While these folks exist on the fringes of the bell curve of faith and reason,

they are influential beyond their number. Much of our time and resources are

consumed combating their ignorance. And it isn't just in fighting Islamic

terrorism. The one big debate in education this year has been whether

intelligent design ought to be taught as a scientific theory in public schools.

To do so is to make a mockery of all those reforms designed to hold our schools

and students to objective standards. If religious ideas can be taught as

science, then the only standards we have are the kind the Taliban would

sanction.

 

Are these the worst of times? Well, we're not in the Dust Bowl of the 1930s, as

documented in Seattle author Timothy Egan's grand new book, The Worst Hard Time,

which I review on p. 96. However, our civilization—led by America—might well

be in the process of making a figurative dust bowl on a global scale, one that

is environmental but also political, cultural, and spiritual.

 

The American fish is rotting from the head down. Seattle-based History News

Network took an informal poll of some 400 historians, and 80 percent of them

dubbed George W. Bush's presidency a failure thus far. They ranked him among the

worst presidents: Richard Nixon, Warren G. Harding, Calvin Coolidge, Ulysses S.

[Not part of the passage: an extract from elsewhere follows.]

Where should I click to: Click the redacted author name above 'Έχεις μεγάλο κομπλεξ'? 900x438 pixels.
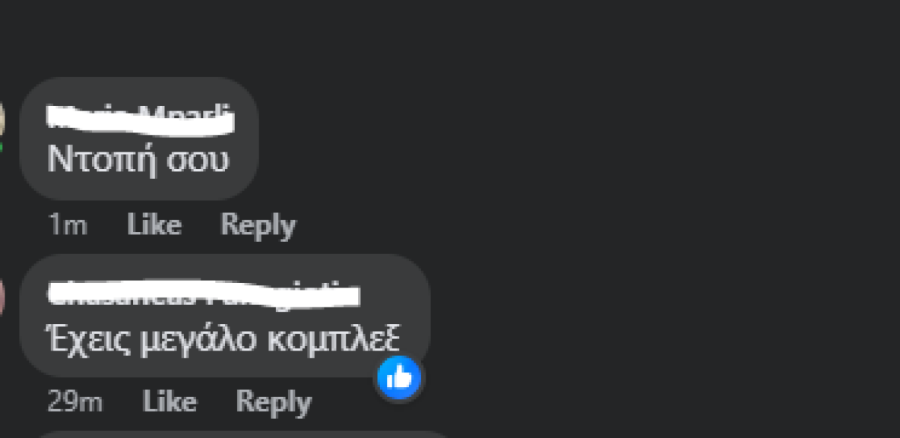coord(203,294)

Grant, Andrew Johnson, James Buchanan.

 

Being ranked with Buchanan is a particularly ignominious prize. Here was a man

who, when faced with a national crisis, made every wrong step. He surrounded

himself with cronies and yes-men and looked after the rich. He clung to strict

constitutional constructionism that protected the slave-holding class, though

only when it suited him. He rattled the saber of manifest destiny with an

unprecedented jingoistic gusto: He sent the U.S. Navy to attack Paraguay, which

is landlocked. Instead of preserving the Union, he tore it apart. Sound like any

president you know?

 

We know incompetence closer to home, too. This was the year that we were offered

an $11 billion monorail project—potentially the worst boondoggle in the city's

history. A project that should have died in the cradle was allowed to waste $100

million of the people's hard-earned cash, for no benefit but the reminder that

building castles—or monorails—in the air doesn't make sound public policy if

you don't have the foundations to support them, like financing and leadership.

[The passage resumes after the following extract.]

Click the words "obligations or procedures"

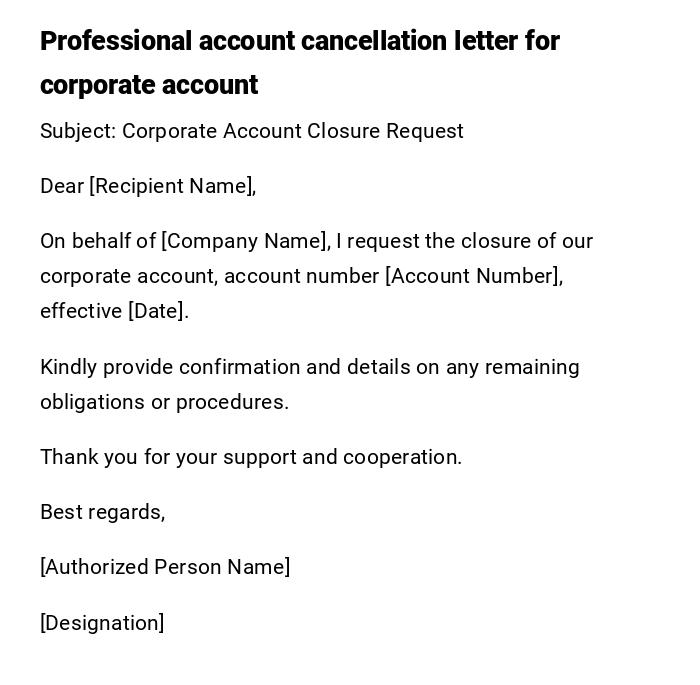[163, 402]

To Seattle's credit, the city came to its senses and killed the project—not

the first time a civic mercy killing has been performed. But it is no great

tribute that the best public deed of the year was to prevent a huge

self-inflicted disaster from becoming an even bigger one. I thought of that as I

paid my $246.75 motor vehicle excise tax to help fill the financial hole left by

the Seattle Monorail Project.

 

Another dubious achievement was our ability to hold an election in King County

that stayed out of the courts. While Ron Sims and his staff get credit for

getting us through November more or less intact, they still have not solved the

underlying personnel, cultural, and management problems with the elections

department that exploded in 2004. Now that they've got some breathing room, they

need to fix any remaining systemic problems.

 

But one thing they can do little about is to fix the incompetence of the

electorate itself, and I'm not talking about the choices we make at the ballot

box. The Seattle Times reported this week that 45,000 ballots in King County,

and more than 100,000 statewide, had to be redone by hand so they could be read

by tabulating machines. The problem is that a significant number of

voters—about 8 percent—don't know how to fill in a simple ballot. They

can't, don't, or won't read the simple instructions. In other words, there are

tens of thousands of people in this state who cannot take a pen and color in a

tiny oval.

 

Does that thought help you sleep better? Me neither.